### [AIM OF THE TASK]
Write out nothing except the lines running from the one containing "Afternoon Tea (22, 2093)" to the last line of the data, exactly as they stand.

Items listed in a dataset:
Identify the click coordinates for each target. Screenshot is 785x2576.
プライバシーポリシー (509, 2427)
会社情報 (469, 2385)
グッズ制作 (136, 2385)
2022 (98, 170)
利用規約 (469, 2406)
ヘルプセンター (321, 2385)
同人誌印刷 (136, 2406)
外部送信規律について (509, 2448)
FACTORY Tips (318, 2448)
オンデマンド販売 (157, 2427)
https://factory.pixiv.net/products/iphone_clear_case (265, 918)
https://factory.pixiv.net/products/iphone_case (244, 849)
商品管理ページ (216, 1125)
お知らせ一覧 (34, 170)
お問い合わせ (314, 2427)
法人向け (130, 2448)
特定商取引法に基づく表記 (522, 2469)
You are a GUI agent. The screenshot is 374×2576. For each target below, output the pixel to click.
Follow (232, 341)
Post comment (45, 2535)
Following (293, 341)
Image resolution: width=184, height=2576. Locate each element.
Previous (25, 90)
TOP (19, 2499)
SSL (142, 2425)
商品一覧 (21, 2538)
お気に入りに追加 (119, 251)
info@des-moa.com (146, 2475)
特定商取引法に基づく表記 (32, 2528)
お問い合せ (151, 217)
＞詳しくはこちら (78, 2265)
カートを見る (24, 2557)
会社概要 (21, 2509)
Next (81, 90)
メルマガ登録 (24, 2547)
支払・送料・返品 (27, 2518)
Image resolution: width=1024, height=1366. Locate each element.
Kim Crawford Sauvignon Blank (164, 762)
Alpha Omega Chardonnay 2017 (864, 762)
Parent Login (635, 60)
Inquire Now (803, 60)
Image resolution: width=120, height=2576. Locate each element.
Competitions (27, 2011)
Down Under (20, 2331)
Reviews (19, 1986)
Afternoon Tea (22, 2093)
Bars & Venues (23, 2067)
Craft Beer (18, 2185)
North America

### [OUTPUT OF THE TASK]
Afternoon Tea (22, 2093)
Bars & Venues (23, 2067)
Craft Beer (18, 2185)
North America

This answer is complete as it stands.